We found that C. p. marginata did not enter terrestrial refugia after nesting in the evening because T_b was too low for locomotion or because light levels were too low for navigation at that point in time (Rowe et al. 2005). As expected, we found that both T_a and T_b declined during the nesting process. In contrast, Congdon and Gatten (1989) found that cloacal temperatures at the termination of nesting were relatively high (mean  =  30°C, 21°–38°C) when compared with our mean value of 20°C. Because turtles at Miller's Marsh nest later in the day and farther from water (Rowe et al. 2005) than in the population of Congdon and Gatten (1989), T_b of nesting turtles at Miller's Marsh would be expected to be relatively low at the termination of nesting. Body temperatures after nesting and when turtles entered terrestrial refugia overlapped with T_b of mobile terrestrial turtles and was well within the range of possible aquatic activity T_b values (Rowe and Dalgarn 2009). The T_b of diurnal turtles as they emerged from terrestrial refugia the day after nesting indicated that turtles were capable of terrestrial locomotion at T_b values as low as 12°C. Therefore, turtles did not enter refugia after nesting because T_b (mean ca. 20°C) was too low for skeletal muscle activity per se (Rowe et al. 2005). Turtles that entered refugia after nesting did so before the onset of dark, and 3 turtles returned to the marsh after the onset of dark. Therefore, low light levels at the time of entry into terrestrial refugia were not the direct cause of individuals remaining terrestrial overnight. Rather, turtles most likely responded to impending low environmental temperatures and low light levels that would occur during their relatively lengthy return to the marsh at a time when they are vulnerable to nocturnal mammalian predators.

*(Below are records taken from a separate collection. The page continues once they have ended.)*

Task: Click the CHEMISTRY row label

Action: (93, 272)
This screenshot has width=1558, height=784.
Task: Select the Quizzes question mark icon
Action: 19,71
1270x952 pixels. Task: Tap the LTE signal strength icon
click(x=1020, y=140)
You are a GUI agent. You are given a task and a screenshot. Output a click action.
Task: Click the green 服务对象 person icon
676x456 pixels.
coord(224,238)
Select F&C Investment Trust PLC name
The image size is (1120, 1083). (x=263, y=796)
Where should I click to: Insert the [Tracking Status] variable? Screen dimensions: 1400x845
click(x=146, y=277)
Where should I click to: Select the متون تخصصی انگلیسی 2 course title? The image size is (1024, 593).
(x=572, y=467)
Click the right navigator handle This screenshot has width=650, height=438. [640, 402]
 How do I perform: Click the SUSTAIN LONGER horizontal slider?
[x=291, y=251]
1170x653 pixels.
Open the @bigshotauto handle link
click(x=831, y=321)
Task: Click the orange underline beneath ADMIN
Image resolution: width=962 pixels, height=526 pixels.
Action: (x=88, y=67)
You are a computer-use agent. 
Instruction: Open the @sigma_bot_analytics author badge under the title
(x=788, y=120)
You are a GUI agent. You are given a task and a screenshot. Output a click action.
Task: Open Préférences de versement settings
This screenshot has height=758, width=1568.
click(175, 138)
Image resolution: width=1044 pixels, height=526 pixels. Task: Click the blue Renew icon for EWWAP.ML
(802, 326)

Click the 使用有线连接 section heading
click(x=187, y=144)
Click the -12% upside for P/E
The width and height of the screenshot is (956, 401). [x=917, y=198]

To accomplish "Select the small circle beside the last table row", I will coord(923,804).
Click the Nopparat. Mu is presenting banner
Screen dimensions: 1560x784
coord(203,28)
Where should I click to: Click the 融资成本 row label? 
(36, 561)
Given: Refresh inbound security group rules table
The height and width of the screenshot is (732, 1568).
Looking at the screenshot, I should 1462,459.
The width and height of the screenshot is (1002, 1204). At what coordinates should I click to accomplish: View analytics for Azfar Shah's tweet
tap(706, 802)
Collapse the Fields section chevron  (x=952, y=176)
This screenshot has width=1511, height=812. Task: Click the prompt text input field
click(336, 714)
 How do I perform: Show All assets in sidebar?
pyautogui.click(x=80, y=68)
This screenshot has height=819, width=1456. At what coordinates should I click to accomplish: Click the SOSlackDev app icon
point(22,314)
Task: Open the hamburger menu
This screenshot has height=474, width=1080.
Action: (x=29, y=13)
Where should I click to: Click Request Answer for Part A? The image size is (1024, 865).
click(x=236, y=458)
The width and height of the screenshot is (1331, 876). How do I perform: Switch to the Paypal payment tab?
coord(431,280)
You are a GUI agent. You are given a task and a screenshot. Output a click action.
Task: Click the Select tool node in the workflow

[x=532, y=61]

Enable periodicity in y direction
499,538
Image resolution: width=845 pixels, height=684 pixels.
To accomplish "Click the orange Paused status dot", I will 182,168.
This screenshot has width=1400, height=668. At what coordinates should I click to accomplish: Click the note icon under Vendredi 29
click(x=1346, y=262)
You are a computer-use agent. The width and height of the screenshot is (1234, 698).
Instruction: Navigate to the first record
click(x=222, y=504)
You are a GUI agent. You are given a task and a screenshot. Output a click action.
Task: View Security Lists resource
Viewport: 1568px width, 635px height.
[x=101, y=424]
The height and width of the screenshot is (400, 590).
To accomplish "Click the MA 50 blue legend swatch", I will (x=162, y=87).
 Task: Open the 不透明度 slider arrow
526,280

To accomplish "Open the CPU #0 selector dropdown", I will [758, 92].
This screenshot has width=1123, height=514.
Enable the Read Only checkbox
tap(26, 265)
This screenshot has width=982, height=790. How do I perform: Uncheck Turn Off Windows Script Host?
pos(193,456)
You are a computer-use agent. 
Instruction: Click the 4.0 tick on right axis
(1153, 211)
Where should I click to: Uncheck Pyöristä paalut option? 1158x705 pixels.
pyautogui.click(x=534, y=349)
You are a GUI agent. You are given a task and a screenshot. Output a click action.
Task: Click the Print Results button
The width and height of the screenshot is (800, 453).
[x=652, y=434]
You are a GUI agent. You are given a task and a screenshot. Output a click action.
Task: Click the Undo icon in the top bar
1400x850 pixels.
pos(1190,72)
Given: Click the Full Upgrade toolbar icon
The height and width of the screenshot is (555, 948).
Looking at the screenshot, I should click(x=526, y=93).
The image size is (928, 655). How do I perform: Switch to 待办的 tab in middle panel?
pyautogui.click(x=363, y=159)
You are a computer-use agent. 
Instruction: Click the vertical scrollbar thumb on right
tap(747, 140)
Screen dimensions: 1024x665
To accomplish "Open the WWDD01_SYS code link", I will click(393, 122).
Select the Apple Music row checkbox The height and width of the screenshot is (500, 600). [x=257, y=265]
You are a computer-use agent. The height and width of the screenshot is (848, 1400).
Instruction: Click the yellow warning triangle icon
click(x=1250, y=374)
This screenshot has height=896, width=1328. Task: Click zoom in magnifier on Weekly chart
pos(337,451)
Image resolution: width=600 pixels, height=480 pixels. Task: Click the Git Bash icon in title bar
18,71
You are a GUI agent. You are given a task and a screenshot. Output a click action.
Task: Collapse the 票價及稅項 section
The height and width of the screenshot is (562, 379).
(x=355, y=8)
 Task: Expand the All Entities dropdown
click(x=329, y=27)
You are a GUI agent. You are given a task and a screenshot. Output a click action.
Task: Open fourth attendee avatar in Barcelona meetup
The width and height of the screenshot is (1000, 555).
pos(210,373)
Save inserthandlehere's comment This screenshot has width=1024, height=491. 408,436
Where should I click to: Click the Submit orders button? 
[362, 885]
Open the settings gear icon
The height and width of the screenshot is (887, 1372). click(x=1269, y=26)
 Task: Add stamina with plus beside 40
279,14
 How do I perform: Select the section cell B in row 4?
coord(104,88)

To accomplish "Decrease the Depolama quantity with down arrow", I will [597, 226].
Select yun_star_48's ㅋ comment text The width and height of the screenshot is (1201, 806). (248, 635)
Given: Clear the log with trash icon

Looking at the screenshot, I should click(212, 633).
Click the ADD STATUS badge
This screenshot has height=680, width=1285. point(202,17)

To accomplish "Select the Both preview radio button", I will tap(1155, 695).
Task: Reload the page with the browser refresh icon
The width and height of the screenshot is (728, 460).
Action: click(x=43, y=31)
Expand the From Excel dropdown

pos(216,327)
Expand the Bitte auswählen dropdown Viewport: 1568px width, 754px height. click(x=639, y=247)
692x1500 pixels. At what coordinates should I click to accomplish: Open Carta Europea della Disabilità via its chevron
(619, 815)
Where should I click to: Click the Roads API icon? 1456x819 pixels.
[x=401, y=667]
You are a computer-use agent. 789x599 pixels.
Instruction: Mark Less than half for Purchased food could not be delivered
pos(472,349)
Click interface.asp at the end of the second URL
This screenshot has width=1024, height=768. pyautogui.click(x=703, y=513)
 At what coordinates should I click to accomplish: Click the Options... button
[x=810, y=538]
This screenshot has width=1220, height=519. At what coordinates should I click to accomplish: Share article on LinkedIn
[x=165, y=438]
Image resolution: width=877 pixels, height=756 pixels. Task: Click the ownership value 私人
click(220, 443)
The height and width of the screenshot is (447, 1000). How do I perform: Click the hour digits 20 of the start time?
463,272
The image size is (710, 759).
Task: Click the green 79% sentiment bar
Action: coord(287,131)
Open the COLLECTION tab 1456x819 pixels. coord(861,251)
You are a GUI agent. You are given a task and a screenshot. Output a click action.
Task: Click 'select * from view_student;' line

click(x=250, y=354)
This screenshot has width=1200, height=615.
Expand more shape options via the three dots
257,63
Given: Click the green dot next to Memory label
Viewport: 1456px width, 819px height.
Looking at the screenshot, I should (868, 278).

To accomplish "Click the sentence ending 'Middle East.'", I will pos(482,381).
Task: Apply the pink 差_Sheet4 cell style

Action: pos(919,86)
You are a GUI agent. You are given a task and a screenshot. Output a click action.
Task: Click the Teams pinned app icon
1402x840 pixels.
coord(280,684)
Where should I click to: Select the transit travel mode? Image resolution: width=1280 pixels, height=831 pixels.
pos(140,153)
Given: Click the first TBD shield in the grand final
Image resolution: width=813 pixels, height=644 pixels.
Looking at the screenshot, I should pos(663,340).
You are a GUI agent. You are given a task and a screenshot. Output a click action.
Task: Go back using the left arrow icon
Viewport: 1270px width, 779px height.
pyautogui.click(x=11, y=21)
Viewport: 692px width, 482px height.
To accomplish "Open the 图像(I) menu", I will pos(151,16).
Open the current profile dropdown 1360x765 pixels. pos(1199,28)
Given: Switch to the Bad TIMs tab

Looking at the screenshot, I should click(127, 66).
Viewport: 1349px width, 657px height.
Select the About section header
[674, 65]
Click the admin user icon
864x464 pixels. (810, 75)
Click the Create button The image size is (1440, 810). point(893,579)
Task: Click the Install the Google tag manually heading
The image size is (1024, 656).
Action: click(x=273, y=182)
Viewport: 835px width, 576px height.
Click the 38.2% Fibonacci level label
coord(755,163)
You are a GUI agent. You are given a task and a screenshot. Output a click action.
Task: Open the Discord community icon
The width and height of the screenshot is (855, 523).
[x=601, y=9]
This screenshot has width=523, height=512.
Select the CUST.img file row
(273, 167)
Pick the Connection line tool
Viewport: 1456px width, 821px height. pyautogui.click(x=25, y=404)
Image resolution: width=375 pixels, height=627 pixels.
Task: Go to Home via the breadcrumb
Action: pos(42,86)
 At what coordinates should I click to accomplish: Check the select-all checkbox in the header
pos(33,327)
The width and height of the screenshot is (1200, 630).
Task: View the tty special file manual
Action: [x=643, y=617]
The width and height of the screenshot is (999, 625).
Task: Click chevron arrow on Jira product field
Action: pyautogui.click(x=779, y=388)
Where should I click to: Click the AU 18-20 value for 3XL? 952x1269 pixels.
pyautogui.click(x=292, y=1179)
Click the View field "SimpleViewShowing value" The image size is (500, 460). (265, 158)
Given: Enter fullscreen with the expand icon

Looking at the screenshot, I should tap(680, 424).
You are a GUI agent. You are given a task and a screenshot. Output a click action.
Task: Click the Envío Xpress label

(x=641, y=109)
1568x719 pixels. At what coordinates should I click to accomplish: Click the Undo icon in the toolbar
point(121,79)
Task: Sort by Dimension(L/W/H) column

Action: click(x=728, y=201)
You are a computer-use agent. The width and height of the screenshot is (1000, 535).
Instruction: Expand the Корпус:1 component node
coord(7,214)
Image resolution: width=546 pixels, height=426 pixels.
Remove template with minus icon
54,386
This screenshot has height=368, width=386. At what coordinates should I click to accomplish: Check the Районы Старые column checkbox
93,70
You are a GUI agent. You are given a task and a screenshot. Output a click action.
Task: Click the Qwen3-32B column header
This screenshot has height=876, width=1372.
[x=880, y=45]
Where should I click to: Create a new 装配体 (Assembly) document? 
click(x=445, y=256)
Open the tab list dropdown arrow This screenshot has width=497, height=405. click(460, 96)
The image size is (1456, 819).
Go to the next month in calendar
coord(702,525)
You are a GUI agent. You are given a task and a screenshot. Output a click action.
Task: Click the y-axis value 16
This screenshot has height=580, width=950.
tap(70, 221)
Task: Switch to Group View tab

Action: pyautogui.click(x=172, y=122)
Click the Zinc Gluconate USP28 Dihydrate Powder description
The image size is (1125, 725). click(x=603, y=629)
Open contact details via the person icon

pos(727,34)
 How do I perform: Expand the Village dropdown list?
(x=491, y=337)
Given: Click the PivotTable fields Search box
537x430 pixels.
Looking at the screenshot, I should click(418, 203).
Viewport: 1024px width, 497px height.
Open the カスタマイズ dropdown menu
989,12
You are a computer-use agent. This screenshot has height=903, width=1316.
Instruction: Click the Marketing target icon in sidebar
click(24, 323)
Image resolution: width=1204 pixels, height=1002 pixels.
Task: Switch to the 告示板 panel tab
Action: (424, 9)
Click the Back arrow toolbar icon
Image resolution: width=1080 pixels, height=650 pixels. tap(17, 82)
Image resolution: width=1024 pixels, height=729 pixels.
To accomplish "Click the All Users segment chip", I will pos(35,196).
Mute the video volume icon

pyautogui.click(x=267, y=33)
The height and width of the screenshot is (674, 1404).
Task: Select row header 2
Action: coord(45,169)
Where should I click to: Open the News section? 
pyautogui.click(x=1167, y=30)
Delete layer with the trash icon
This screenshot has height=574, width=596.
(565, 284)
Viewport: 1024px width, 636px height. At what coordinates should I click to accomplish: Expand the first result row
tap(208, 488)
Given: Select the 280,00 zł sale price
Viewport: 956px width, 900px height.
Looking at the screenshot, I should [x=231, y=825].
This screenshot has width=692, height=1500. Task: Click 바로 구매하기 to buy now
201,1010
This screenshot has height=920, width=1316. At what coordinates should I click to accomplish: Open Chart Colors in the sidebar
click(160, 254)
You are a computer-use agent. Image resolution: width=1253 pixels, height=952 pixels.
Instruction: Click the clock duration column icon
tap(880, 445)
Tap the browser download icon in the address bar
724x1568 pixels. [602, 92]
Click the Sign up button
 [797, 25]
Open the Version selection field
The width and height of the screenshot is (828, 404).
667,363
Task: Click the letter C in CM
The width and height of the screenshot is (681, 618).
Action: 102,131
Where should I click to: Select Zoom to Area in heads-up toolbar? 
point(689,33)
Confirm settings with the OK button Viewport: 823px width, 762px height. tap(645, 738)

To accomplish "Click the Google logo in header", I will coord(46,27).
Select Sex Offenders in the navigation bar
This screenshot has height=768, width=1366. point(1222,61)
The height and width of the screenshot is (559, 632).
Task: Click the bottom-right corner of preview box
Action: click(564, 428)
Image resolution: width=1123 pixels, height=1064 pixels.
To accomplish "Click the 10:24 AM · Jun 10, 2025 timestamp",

Terrestrial activity during nesting forays clearly has its risk of predation (Tucker et al. 1999), even if turtles are concealed in vegetation (Rowe et al. 2005 and this study). Apparently, the risk of predation on slow-moving C. p. marginata with low T_b while attempting to navigate at night outweighs the predation risks associated with remaining in terrestrial refugia overnight (Rowe et al. 2005). We predict that, in populations in which nesting sites are relatively close to the aquatic home range, turtles will attempt to return to water even after dark and at relatively low T_b. Such a prediction would be consistent with our observations that marsh-nest distance of turtles that returned to the marsh on the day of nesting (mean  =  105.3 m, 31–249 m, n  =  3) was about one-half that of turtles that used terrestrial refugia after nesting (mean  =  200 m, 70–381 m). Other costs of remaining terrestrial after nesting would include a lack of foraging opportunities (Burke et al. 1994) and low T_b values that retard digestive processes and, therefore, energy acquisition. However, relatively low T_b of nesting turtles and the low energetic demands of terrestrial individuals relative to aquatic individuals (Stockard and Gatten 1983) should result in a low energy expenditure relative to that required for the construction of a clutch of eggs (Congdon and Gatten 1989). Because C. p. marginata at Miller's Marsh are active from at least mid-April (Rowe, pers. obs.) to late November at Miller's Marsh (Rowe and Dalgarn 2009), we suggest that energetic cost of not eating for 1–3 days would be minimal.